De tijd in China is voorbij gevlogen. Volgens mij hebben we een heel afwisselende reis gehad, en ook veel afwisselende dingen gedaan*. Hierna nog een weekje strandhangen op een tropisch eiland in Thailand, dan op naar Japan. Ik heb veel zin mijn gastfamilie daar weer te zien. Ik probeer vanaf Japan weer een stukje te schrijven. Zai-djen!

*Vandaag hebben we bijvoorbeeld nog in het park in Kunming in een grote plastic strandbal op het water proberen te lopen, wat vooral neerkwam op keihard in de bal vallen. Dit alles begeleid door een luid geschater van de drommen Chinezen die erom heen stonden (hier bestaat een filmpje van). Ook hebben we vandaag trouwens nog in zo'n ruimtevaart-oefenbol gezeten waar je heel hard ronddraait (zie foto). Kortom het was een enerverende dag ;.)

Monday, October 02, 2006

Racen uit Tibet


De titel van dit verhaaltje is dubbelzinnig. Vanochtend zijn we de Tibetaanse wereld zo'n beetje uit gereden, vanuit het dorpje Tagong. Over de zogenaamde Sichuan-Tibet Highway, de snelweg die de Chineze provincie Sichuan met de Tibetaans hoofdstad Lhasa verbindt. De term "highway" is echter een overdrijving, de weg bestond voor het grootste gedeelte uit zandpad compleet met keien en kuilen. Verder is sinds vandaag in geheel China een vakantieweek begonnen, wat er voor zorgde dat in dit anders zo rustige en rustieke gedeelte van China nu een complete file van auto's stond op deze "highway". En niet zo een die in Nederland het dagelijkse ochtendspits-straatbeeld beheerst, maar een van ongeduldige Chinezen die ondanks dat er allesbehalve ruimte is om in te halen, dit toch proberen.
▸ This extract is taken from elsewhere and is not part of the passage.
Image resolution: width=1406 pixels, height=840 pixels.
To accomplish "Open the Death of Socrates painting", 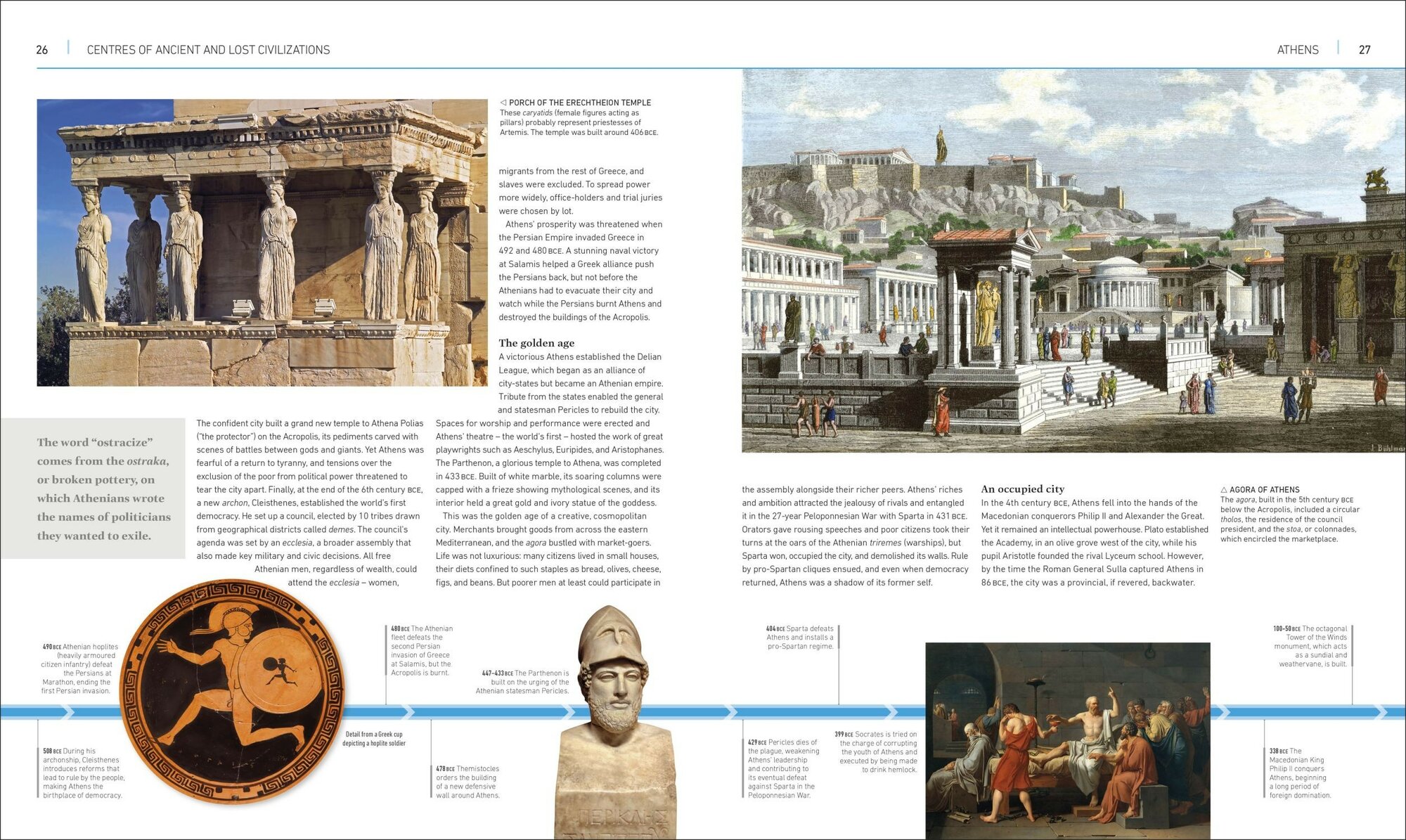I will click(1068, 741).
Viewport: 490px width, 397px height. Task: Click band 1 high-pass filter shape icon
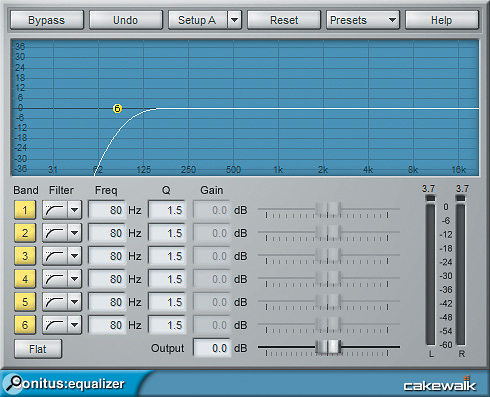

De kwaliteit van de weg en de aard van de Chinezen zorgde er in ieder geval voor dat er op de Sichuan-Tibet Highway zeker geen sprake was van racen.

Van racen in een tweede betekenis van het woord was echter wel sprake. Toen we 3 dagen geleden aankwamen in Tagong, kreeg ik na het drinken van een warme chocolademelk plotseling wat rare kriebels in de maag, en 2 uur later kwam de chocolademelk er dan ook via de vooringang weer uit. Bij overgeven alleen bleef het niet, ik heb de volgende dag de hele dag in bed gelegen, met regelmatige uitstapjes naar de wc. Reizigersdiarree.. het voelde weer als vanouds, als 6 jaar geleden met Ruud in India. Goed, van Tagong heb ik zelf dus niet veel gezien (maar gelukkig regende het daar ook bijna de hele tijd). Vanochtend heb ik maar een paar pillen Immodium (allesstopper) ingenomen, zodat ik er tenminste tijdens de rit naar Kangding, waar we nu zitten, geen last van had. Ik hoop dat dit "racen" snel voorbij is.

Vanuit Litang, waar ik de vorige update schreef, zijn we (we reizen nog steeds met z'n vieren: Mark, Linda, Annieka en ik) doorgereden naar Ganzi. In Ganzi hebben een enorm Tibetaans klooster bezocht, en ook de grote Tibetaans wijk voor dit klosster, vol lemen hutjes was interessant om door heen te lopen. Verder hebben Annieka en ik nog een grote grasberg opgelopen, met op de top een fantastisch uitzicht op begletsjerde stijle punten er naast en bergen in de vorm van bepoedersuikerde oliebollen. En natuurlijk de uitstrekkende groene heuvels onder en spectaculaire wolkenluchten boven dit alles. Verder overal rondcirkelende lammergieren. Kortom, een heel mooie wandeling. Na Ganzi zijn we via een eveneens verschrikkelijke weg doorgereden naar Tagong, een dorpje op 3800 meter te midden van groene grasheuvels, met op de achtergrond weer grote bergen. Maar die waren door het slechte weer niet te zien (en bovendien zou ik er toch niet van genoten hebben in bed).

Vanaf hier zijn we van plan naar Chengdu te gaan en vanaf daar, ehh, dat moeten we nog bekijken. Tot de volgende keer.